START Records provided

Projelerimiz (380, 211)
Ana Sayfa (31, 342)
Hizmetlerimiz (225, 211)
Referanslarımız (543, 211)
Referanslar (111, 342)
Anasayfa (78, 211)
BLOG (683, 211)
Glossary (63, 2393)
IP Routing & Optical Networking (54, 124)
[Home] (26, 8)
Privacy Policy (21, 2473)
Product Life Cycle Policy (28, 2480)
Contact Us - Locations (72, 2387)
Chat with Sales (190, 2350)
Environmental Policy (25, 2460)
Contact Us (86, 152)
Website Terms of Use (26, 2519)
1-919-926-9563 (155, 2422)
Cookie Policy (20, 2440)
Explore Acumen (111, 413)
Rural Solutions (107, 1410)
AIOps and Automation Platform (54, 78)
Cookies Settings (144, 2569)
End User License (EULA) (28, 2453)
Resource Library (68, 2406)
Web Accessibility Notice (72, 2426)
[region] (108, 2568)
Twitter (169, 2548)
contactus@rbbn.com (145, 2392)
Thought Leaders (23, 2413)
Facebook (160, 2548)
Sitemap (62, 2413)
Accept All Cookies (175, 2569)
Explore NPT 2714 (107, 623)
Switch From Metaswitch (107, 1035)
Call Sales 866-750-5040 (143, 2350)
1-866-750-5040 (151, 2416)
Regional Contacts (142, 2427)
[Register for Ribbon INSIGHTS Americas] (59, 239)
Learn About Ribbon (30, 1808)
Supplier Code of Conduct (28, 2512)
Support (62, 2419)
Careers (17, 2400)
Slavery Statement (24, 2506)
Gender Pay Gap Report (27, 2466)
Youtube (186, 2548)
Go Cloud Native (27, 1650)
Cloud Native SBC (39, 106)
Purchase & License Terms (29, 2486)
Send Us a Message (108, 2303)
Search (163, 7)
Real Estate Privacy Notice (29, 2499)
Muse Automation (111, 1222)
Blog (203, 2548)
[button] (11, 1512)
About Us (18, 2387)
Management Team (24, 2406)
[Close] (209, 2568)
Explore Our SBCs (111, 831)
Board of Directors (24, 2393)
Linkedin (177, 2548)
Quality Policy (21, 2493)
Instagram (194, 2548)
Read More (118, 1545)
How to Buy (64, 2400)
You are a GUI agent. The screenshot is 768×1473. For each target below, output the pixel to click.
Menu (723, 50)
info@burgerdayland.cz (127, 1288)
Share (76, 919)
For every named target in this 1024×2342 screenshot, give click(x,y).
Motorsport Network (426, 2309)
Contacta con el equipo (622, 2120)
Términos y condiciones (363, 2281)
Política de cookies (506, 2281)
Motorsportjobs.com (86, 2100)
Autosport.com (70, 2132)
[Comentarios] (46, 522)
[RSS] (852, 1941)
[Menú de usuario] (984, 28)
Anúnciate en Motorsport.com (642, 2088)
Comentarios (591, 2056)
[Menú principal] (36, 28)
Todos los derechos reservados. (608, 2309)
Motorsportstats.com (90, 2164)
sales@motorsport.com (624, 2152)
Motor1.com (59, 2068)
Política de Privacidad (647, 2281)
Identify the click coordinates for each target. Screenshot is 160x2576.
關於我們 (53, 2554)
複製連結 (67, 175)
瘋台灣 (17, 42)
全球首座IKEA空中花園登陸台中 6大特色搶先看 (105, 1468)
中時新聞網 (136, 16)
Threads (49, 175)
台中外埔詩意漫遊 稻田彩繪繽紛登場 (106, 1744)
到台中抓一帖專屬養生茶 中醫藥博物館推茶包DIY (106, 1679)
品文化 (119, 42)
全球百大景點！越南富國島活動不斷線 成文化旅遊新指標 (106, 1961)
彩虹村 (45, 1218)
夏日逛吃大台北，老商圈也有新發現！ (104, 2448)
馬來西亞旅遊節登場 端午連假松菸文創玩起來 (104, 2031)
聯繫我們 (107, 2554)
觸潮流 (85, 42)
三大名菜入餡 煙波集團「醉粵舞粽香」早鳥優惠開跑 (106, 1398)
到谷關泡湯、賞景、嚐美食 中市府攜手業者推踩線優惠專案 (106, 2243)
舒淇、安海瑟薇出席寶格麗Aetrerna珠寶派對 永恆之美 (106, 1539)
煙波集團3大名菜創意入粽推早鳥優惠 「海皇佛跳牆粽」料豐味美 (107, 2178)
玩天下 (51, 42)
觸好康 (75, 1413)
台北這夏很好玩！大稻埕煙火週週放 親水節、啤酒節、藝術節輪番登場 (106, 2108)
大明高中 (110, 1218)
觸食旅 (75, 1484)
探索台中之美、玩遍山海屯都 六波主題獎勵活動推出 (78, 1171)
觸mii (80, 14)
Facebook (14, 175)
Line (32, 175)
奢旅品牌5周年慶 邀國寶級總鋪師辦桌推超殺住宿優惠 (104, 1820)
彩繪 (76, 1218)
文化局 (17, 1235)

END Records provided

What to produce: Filter the records for lines containing the word "Policy" and copy each one.

Output below:
Privacy Policy (21, 2473)
Product Life Cycle Policy (28, 2480)
Environmental Policy (25, 2460)
Cookie Policy (20, 2440)
Quality Policy (21, 2493)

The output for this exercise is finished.